§ Problem
Exact copy, pictures excluded: set down only the lines from the one with "Click the yum" through the end of the entries, keeping both end lines.

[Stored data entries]
_ _ _

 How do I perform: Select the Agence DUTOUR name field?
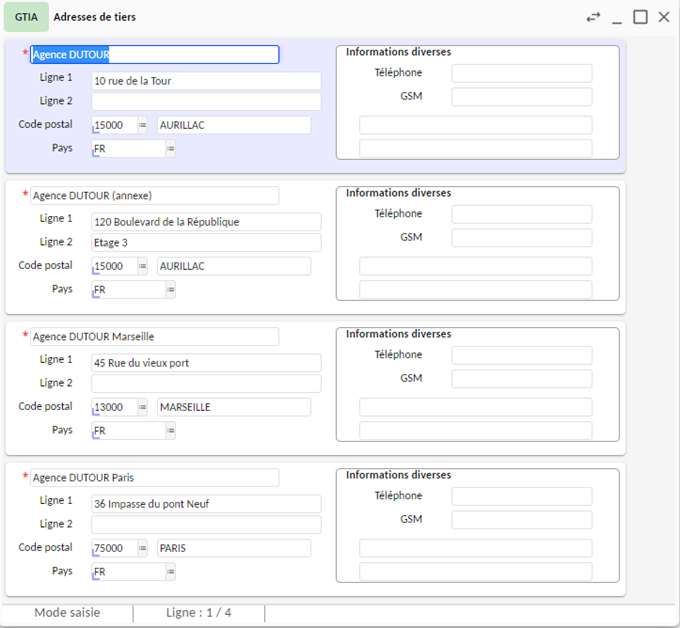pos(154,55)
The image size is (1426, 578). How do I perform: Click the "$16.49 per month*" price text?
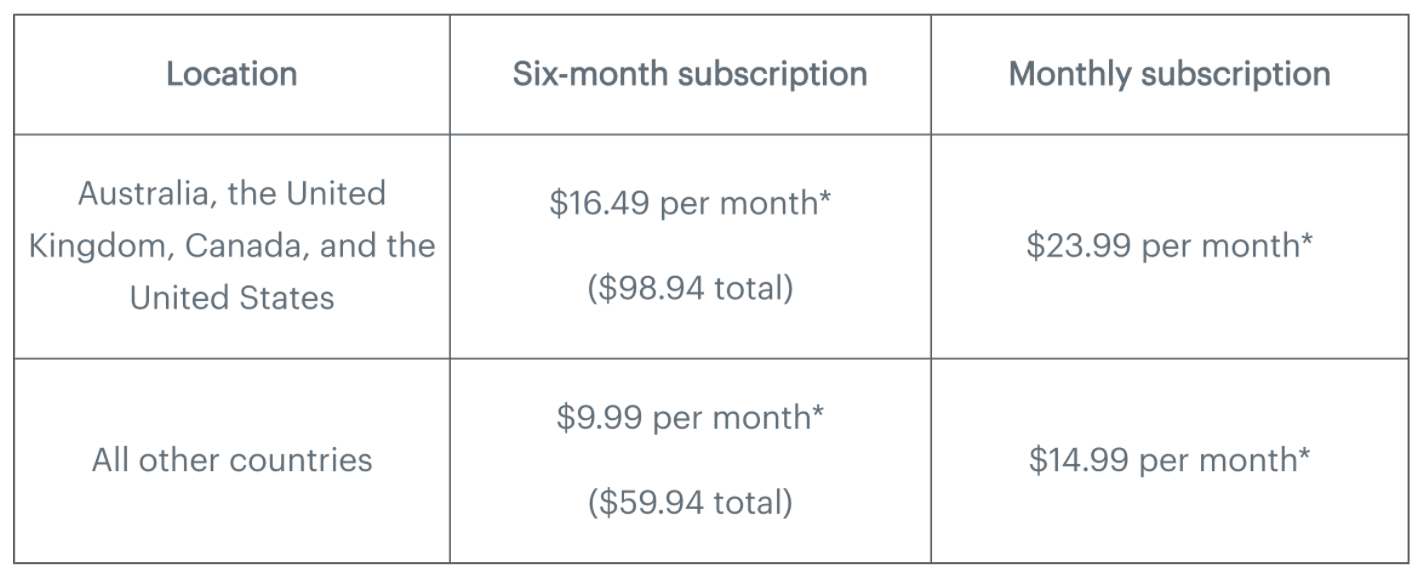[690, 203]
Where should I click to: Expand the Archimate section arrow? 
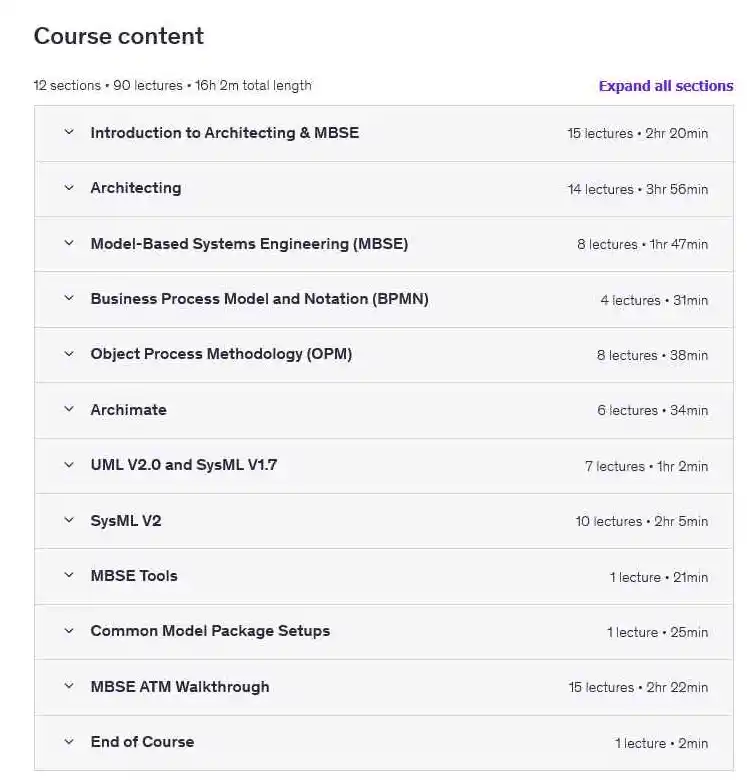69,410
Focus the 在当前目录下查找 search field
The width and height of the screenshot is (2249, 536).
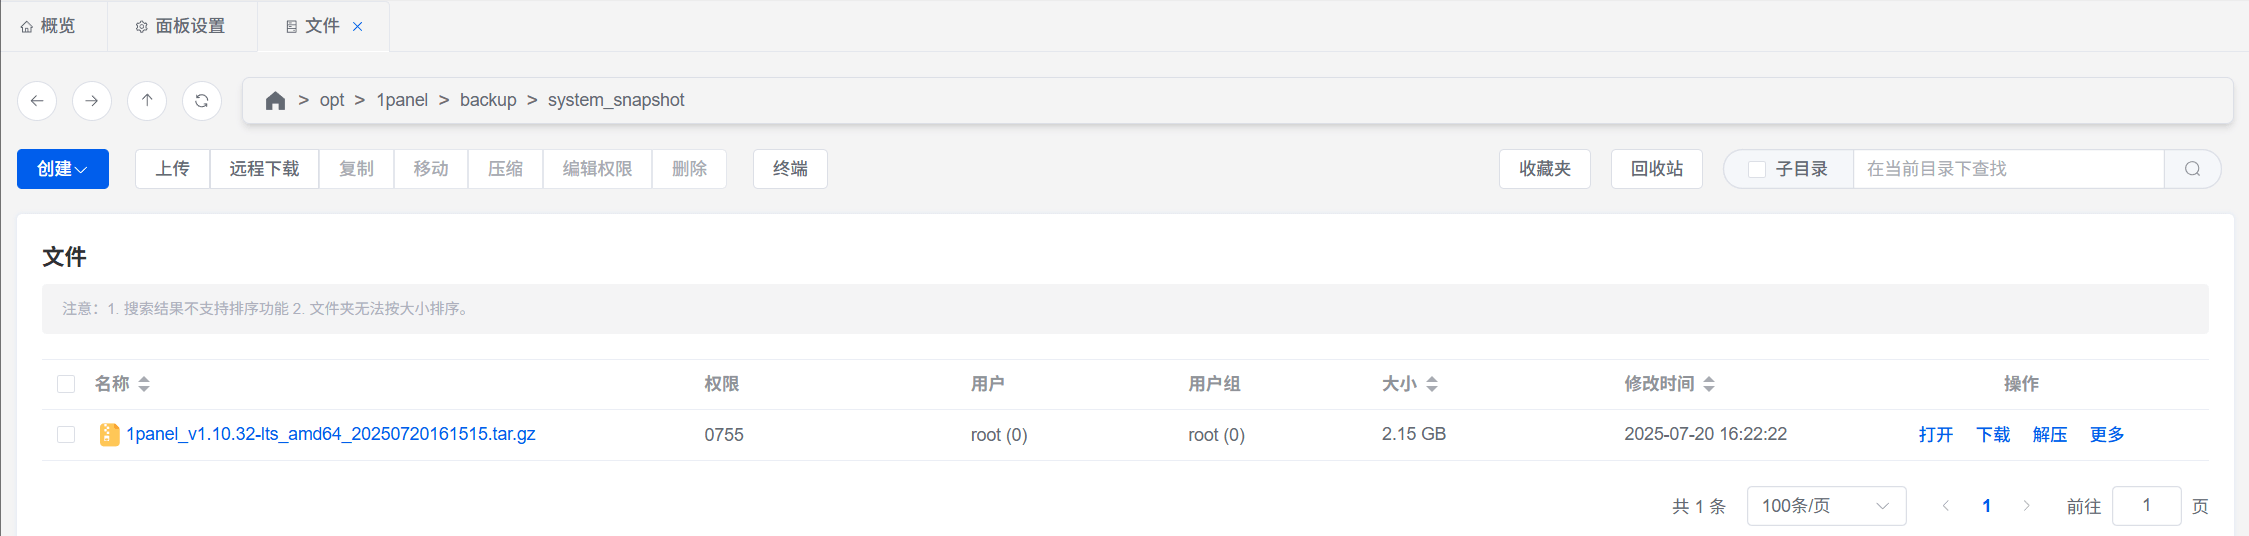click(x=2007, y=169)
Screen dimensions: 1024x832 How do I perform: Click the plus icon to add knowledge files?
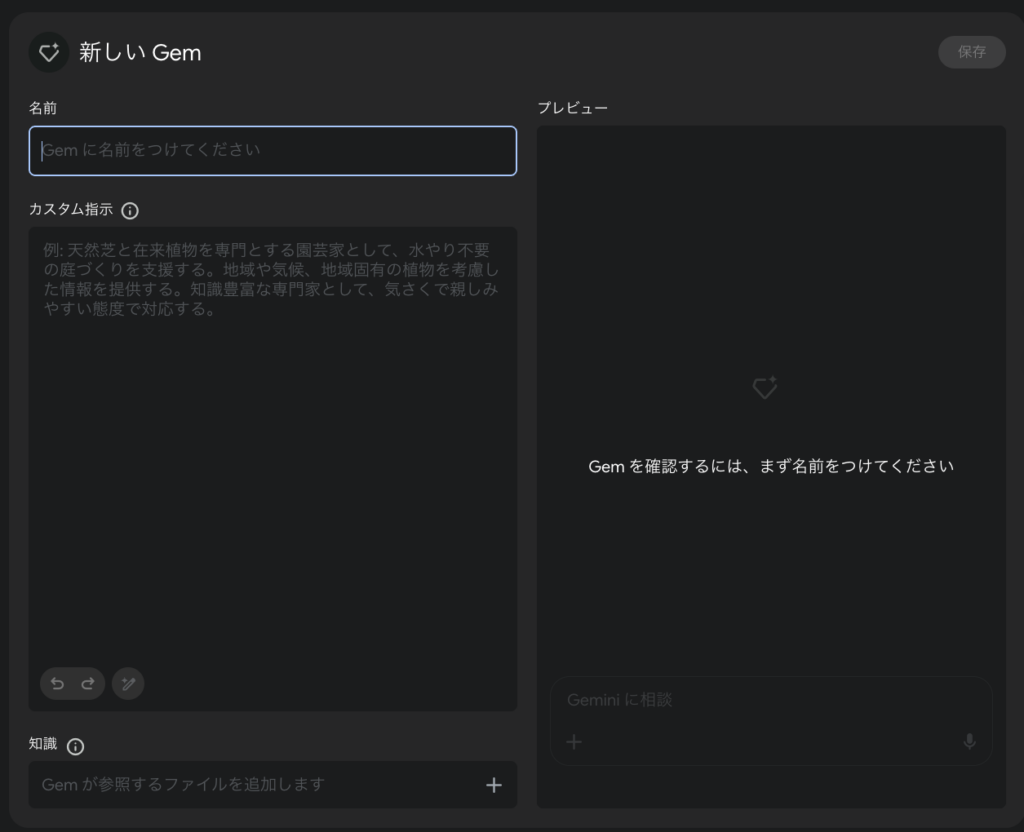click(x=493, y=785)
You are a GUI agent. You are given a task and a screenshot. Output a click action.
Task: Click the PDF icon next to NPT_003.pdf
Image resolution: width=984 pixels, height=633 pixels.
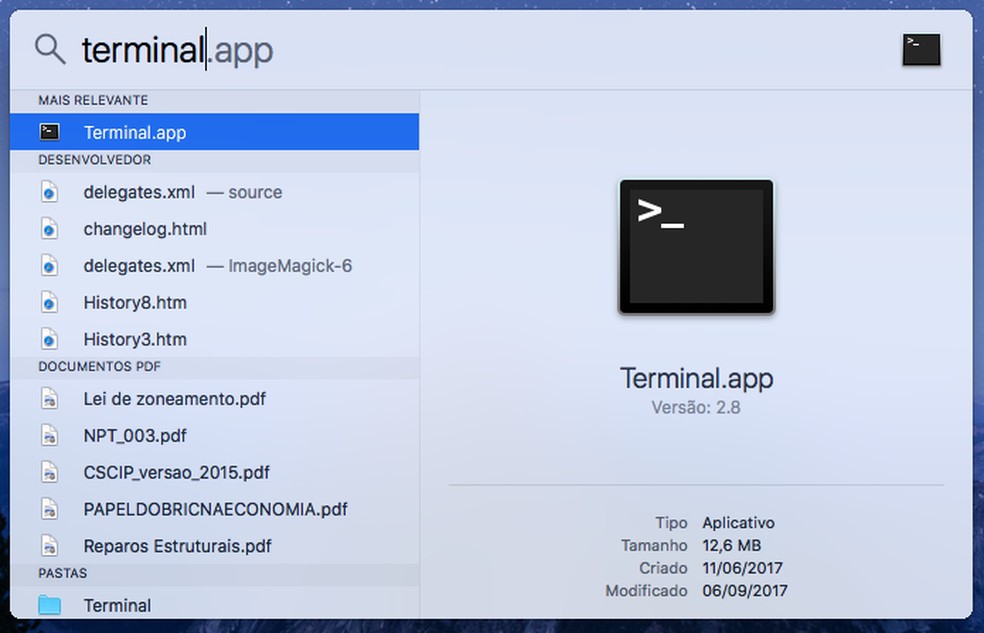coord(49,435)
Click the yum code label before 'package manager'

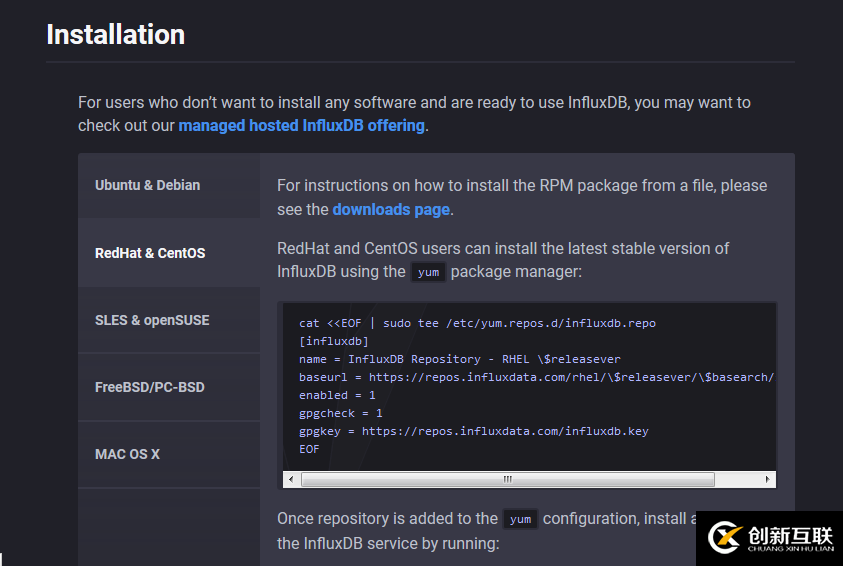(428, 272)
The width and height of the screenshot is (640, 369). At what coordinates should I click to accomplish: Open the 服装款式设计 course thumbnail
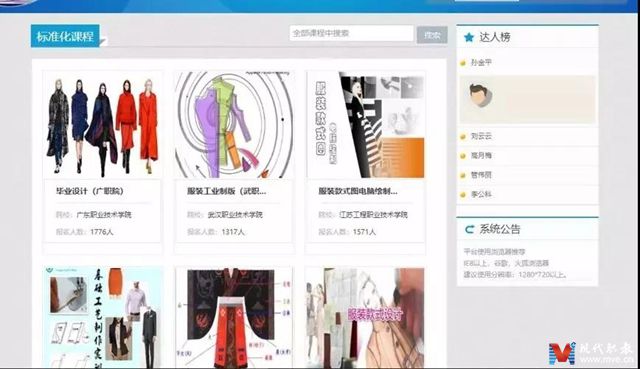point(365,318)
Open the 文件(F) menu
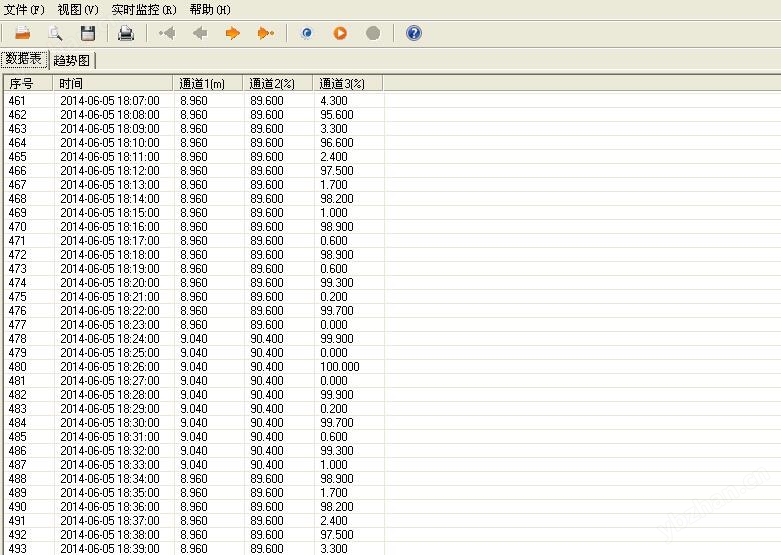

_ _ _

§ Solution for this task
Click the yum code label before 'package manager'

(428, 272)
The width and height of the screenshot is (640, 369). At what coordinates should I click to accomplish: Open the 服装款式设计 course thumbnail
point(365,318)
Open the 文件(F) menu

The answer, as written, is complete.